- **Short problem**
Copy out verbatim the lines between the one containing "This screenshot has width=804, height=1167." and the one containing "Looking at the screenshot, I should [443, 193].", both included. Omit the pictures from your copy.

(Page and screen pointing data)
──────

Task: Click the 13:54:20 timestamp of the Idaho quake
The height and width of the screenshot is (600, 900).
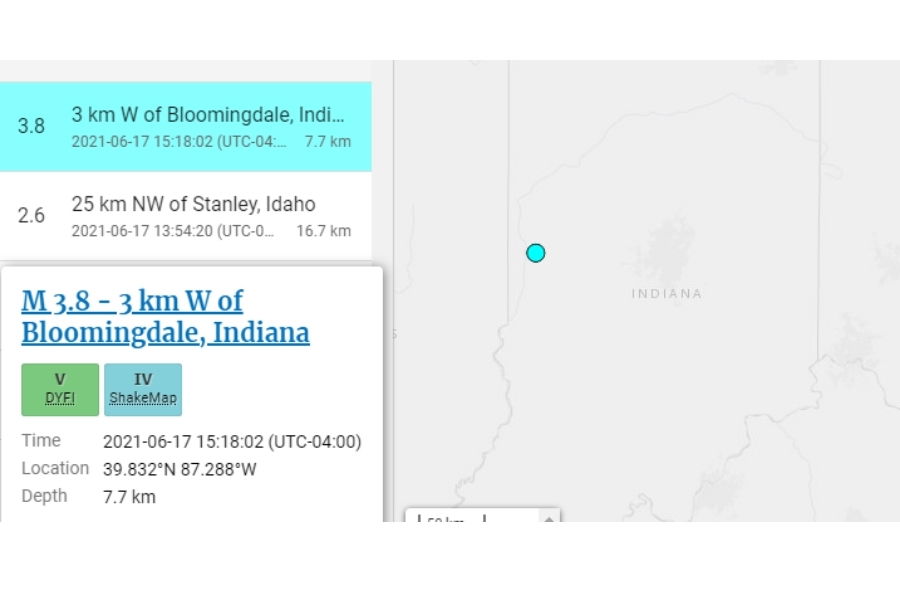Action: [x=173, y=231]
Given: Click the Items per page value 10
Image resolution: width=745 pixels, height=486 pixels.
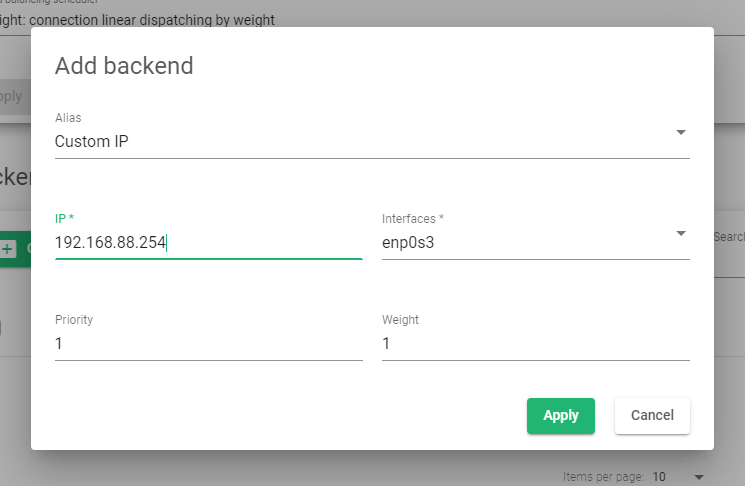Looking at the screenshot, I should pyautogui.click(x=659, y=476).
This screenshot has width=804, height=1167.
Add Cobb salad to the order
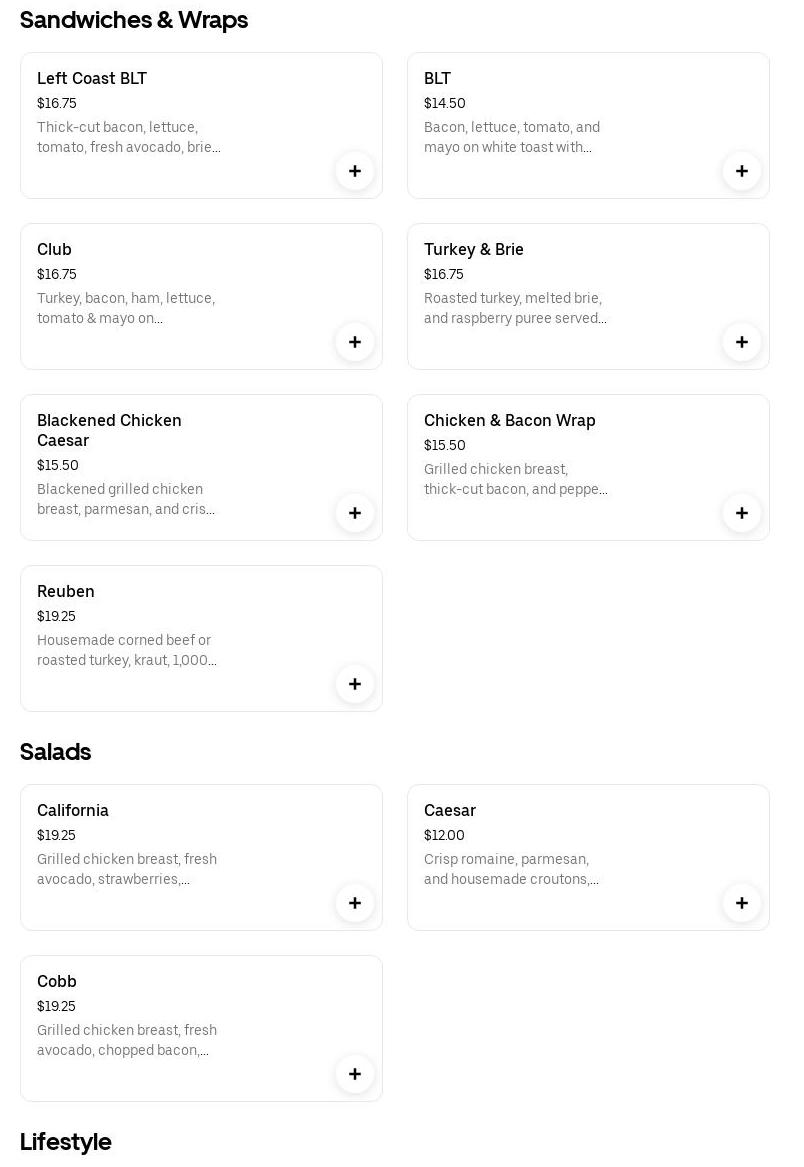click(355, 1074)
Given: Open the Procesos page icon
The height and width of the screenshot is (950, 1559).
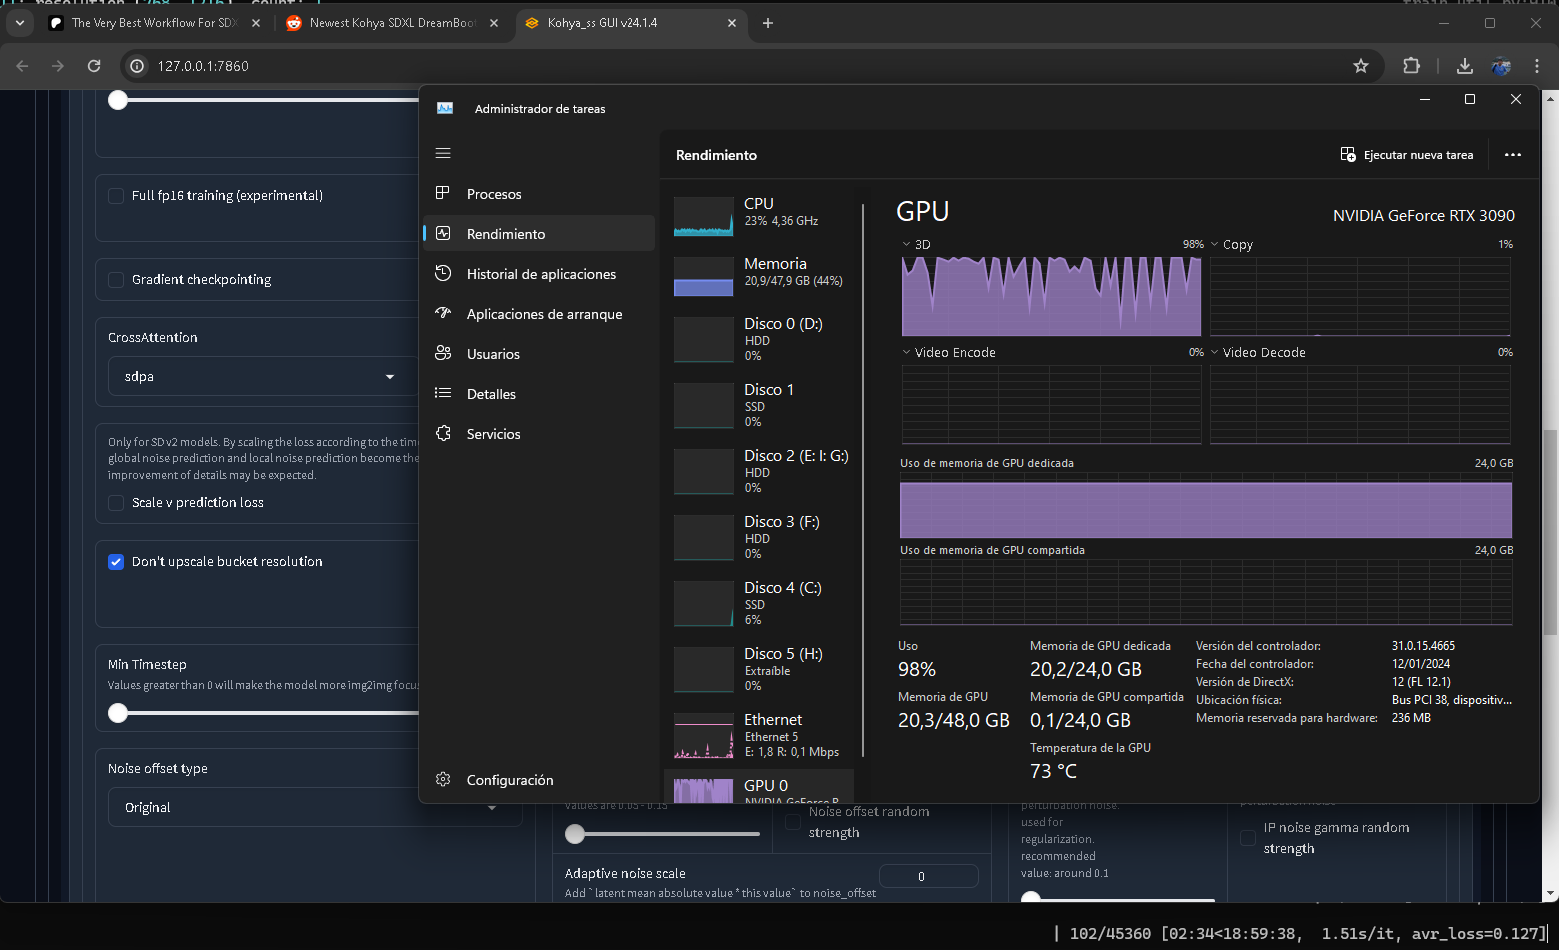Looking at the screenshot, I should [443, 193].
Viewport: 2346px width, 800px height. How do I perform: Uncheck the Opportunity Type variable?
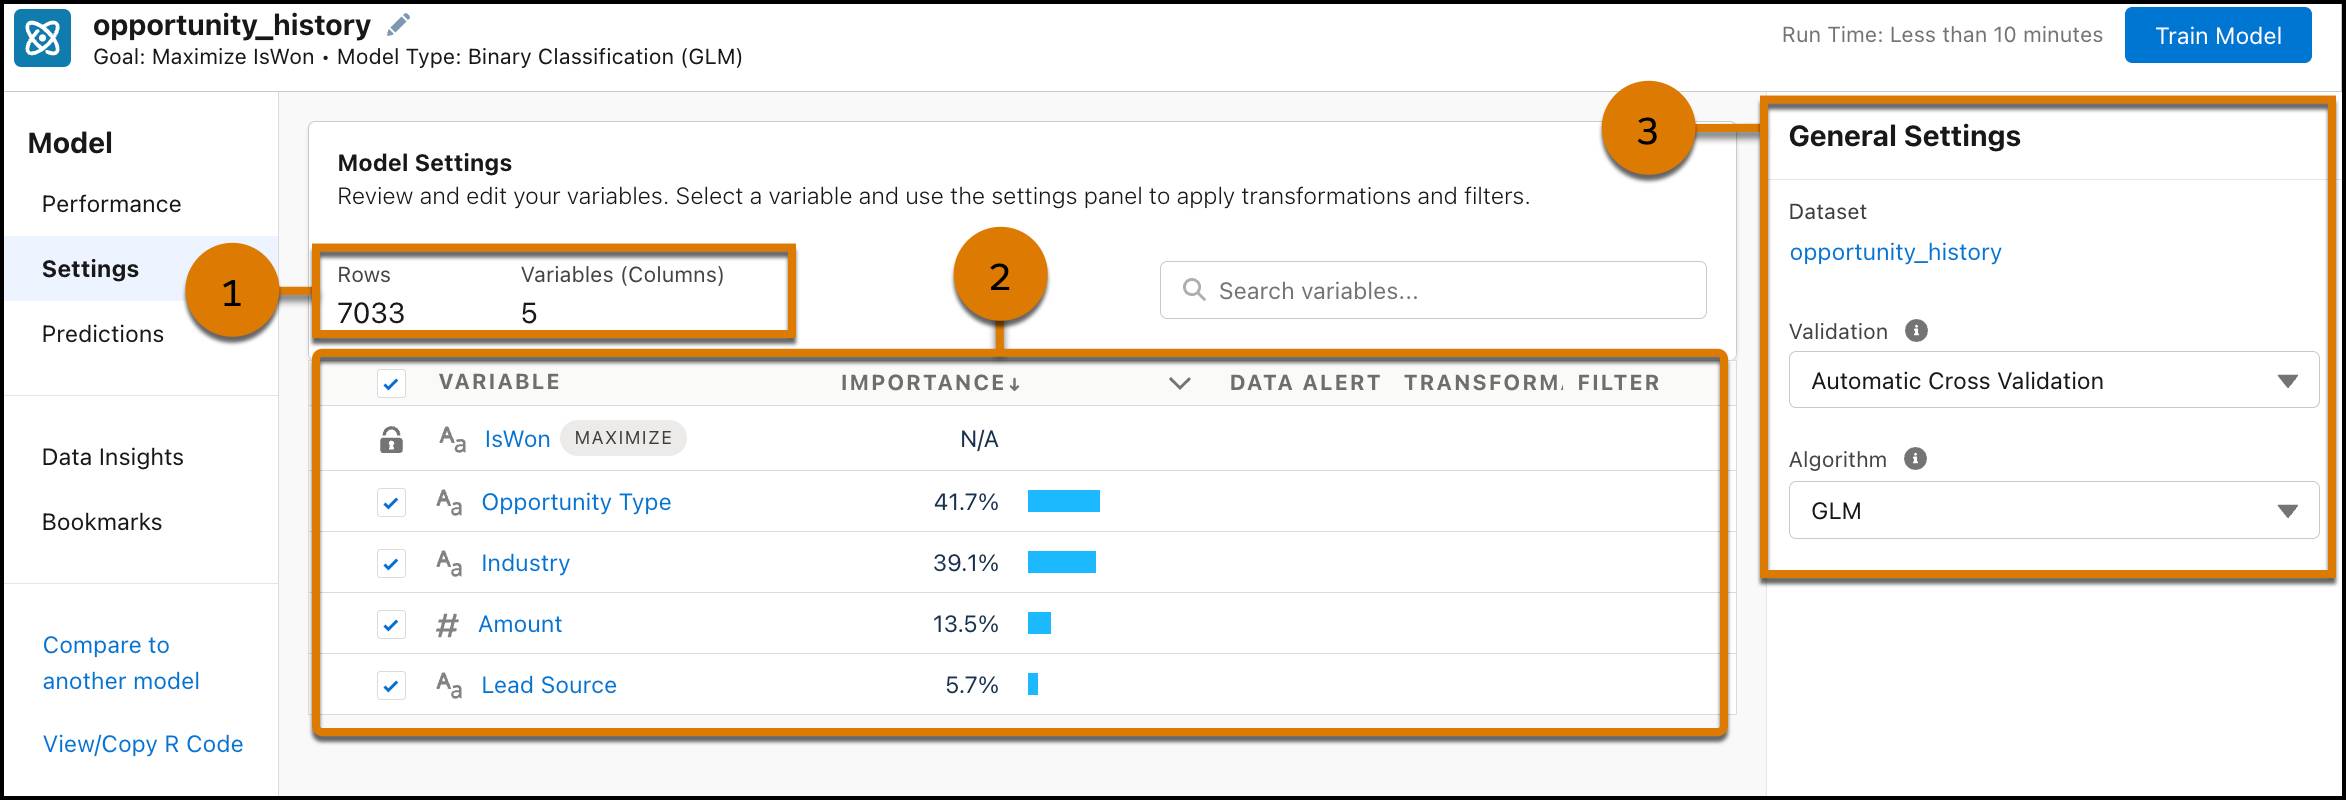coord(391,502)
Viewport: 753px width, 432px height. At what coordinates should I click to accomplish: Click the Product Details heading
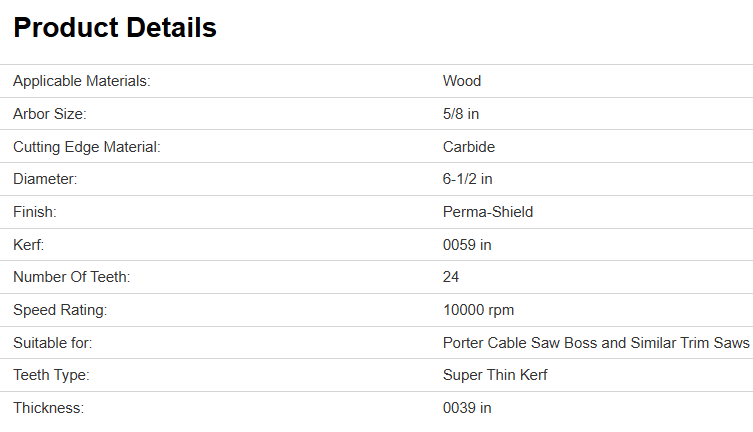(x=115, y=29)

──────

- **Correct result**
This screenshot has width=804, height=1167.
Add Cobb salad to the order
click(355, 1074)
Given: Open the Procesos page icon
The height and width of the screenshot is (950, 1559).
Looking at the screenshot, I should [443, 193].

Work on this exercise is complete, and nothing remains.